March sees return to falls in commodities

Changes in the price of oil, combined with falling global demand levels, impacted coal prices, which dropped 4.9% over March and hit a five-year low of $56.9/t. In February, UK spot prices were bullish as outages in Norway increased supply concerns.

Brent crude oil saw month-on-month increases for the first time in eight months in February as a number of US oil rigs were taken offline and new commercial crude reserve regulations were introduced in China, which boosted short-term import demand. Oil prices dropped 2% to average $57.4/bl as concerns increased that US storage levels were reaching full capacity.  But Brent, as well as coal and carbon prices, returned to their downward trends in March.
Changes in the price of oil, combined with falling global demand levels, impacted coal prices, which dropped 4.9% over March and hit a five-year low of $56.9/t.

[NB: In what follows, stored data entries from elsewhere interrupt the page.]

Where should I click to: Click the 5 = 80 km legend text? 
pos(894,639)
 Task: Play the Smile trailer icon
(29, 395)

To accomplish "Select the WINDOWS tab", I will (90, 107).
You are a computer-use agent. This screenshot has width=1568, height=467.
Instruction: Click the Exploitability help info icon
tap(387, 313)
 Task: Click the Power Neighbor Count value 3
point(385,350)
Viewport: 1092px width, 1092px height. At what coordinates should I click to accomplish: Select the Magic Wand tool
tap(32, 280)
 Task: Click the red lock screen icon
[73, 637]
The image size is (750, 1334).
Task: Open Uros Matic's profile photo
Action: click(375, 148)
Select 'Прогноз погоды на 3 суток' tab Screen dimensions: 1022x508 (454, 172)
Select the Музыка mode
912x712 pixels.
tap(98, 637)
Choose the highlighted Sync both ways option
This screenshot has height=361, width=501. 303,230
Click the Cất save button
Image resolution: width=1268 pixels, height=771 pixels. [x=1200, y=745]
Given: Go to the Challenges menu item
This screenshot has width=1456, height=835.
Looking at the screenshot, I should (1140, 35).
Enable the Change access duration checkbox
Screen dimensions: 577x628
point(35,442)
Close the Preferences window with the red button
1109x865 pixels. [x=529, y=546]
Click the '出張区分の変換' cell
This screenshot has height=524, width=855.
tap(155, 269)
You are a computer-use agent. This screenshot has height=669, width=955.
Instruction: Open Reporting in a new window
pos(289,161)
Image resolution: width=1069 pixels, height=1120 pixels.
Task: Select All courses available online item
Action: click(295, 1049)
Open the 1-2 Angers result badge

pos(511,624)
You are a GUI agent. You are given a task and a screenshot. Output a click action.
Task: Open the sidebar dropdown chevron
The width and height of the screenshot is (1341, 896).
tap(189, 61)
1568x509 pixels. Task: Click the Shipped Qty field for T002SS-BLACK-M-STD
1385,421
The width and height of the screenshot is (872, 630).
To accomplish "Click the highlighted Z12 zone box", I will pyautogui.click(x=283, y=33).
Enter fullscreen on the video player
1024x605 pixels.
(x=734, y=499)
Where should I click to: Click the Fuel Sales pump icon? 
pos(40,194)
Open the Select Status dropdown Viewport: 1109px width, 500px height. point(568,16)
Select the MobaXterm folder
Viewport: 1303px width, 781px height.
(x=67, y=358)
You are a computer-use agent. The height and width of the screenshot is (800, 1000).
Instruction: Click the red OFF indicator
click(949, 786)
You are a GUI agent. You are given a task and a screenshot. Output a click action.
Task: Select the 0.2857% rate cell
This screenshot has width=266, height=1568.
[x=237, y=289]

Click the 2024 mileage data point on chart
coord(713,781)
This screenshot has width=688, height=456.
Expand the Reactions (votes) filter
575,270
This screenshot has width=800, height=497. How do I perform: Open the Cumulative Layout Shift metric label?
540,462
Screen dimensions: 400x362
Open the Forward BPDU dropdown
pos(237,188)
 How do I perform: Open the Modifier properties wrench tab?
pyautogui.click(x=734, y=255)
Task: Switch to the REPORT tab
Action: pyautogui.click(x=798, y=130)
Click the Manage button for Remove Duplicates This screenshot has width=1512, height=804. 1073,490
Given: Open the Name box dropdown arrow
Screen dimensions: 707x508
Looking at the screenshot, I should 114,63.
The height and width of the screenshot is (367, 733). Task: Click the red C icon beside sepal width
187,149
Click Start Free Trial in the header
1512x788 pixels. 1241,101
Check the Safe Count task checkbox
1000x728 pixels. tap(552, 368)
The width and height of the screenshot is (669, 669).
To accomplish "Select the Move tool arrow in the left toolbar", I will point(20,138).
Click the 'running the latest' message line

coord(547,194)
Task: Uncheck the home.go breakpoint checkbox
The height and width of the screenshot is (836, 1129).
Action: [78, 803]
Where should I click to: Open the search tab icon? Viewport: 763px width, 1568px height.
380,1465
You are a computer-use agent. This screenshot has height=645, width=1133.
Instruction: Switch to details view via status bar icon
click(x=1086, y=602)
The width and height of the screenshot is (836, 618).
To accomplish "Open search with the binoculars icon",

In February, UK spot prices were bullish as outages in Norway increased supply concerns. Day-ahead gas increased 9.5%, to average 50.7p/th over the month. Day-ahead power rose 8.1% to average £42.8/MWh as the gains in gas fed through, and the French interconnector switched between importing and exporting due to temperatures below seasonal norms in France.   
However March falls in commodity prices fed through to GB power and gas contracts over the month. Overall, seasonal gas contracts averaged falls of 4.1%, with the winter 15 contract dropping 3% to 50.9p/th. Gas contracts also dropped, as continental deliveries picked up after outages over February. Power contracts followed the gas market lower, as the winter 15 power contract fell 2.7% to £46.7/MWh. The annual April 15 contract finished trading at £45.7/MWh, 13% below its level a year earlier. The carbon market was bearish, with prices dropping 7% to average €6.8/t, as talks on proposed changes to the EU Emissions Trading Scheme slowed. Prices hit a five-month low of €6.3/t in March.
However, at the end of March prices rose, as news of capacity closures and storage outages led to supply fears for the months ahead. Scottish Power announced that its Longannet coal-fired station would likely close by March 2016, having missed out on a National Grid contract. This followed E.ON UK’s confirmation on 19 March that its 900MW Killingholme plant would no longer be available to generate in the UK energy market. These moves towards the closure of conventional plant may put further pressure on capacity margins and push power prices higher for next winter.
Repairs for Rough storage, on top of closures at the Hornsea gas storage plant, have led to fears of reduced storage capacity going into next winter. Gas prices rose in the last week of March following these announcements, and the market is expected to be bullish going into the summer injection season.